Recopiez à l'identique les lignes du document comprises entre son début et la ligne contenant « [x=1058, y=165] », cette dernière incluse.

**Document de travail:**
============================================================

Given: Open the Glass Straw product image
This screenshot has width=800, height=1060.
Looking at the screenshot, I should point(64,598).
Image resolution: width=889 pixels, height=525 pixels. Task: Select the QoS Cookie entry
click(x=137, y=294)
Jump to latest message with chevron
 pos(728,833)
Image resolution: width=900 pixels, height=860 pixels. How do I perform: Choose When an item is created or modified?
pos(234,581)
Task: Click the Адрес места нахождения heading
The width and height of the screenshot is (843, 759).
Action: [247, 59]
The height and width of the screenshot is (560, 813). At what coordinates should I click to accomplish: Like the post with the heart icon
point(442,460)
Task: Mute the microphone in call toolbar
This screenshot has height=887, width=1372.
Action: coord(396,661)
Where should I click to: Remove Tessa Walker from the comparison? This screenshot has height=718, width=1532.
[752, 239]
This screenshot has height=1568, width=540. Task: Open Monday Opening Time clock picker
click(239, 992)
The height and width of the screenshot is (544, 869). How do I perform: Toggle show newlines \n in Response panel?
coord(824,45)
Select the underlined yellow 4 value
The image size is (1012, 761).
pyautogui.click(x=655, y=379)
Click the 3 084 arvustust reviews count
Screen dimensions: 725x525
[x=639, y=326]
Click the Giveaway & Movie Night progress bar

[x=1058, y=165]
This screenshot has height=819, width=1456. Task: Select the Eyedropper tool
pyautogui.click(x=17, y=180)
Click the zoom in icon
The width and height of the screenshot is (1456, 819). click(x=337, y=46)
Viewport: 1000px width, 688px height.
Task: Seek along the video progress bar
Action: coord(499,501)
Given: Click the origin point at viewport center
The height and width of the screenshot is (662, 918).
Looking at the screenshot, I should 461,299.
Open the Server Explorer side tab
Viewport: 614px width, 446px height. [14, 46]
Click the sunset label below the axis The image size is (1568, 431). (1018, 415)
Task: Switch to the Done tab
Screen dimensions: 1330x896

============================================================

**Réponse:**
Given: Open the Glass Straw product image
This screenshot has width=800, height=1060.
Looking at the screenshot, I should point(64,598).
Image resolution: width=889 pixels, height=525 pixels. Task: Select the QoS Cookie entry
click(x=137, y=294)
Jump to latest message with chevron
 pos(728,833)
Image resolution: width=900 pixels, height=860 pixels. How do I perform: Choose When an item is created or modified?
pos(234,581)
Task: Click the Адрес места нахождения heading
The width and height of the screenshot is (843, 759).
Action: [247, 59]
The height and width of the screenshot is (560, 813). At what coordinates should I click to accomplish: Like the post with the heart icon
point(442,460)
Task: Mute the microphone in call toolbar
This screenshot has height=887, width=1372.
Action: coord(396,661)
Where should I click to: Remove Tessa Walker from the comparison? This screenshot has height=718, width=1532.
[752, 239]
This screenshot has height=1568, width=540. Task: Open Monday Opening Time clock picker
click(239, 992)
The height and width of the screenshot is (544, 869). How do I perform: Toggle show newlines \n in Response panel?
coord(824,45)
Select the underlined yellow 4 value
The image size is (1012, 761).
pyautogui.click(x=655, y=379)
Click the 3 084 arvustust reviews count
Screen dimensions: 725x525
[x=639, y=326]
Click the Giveaway & Movie Night progress bar

[x=1058, y=165]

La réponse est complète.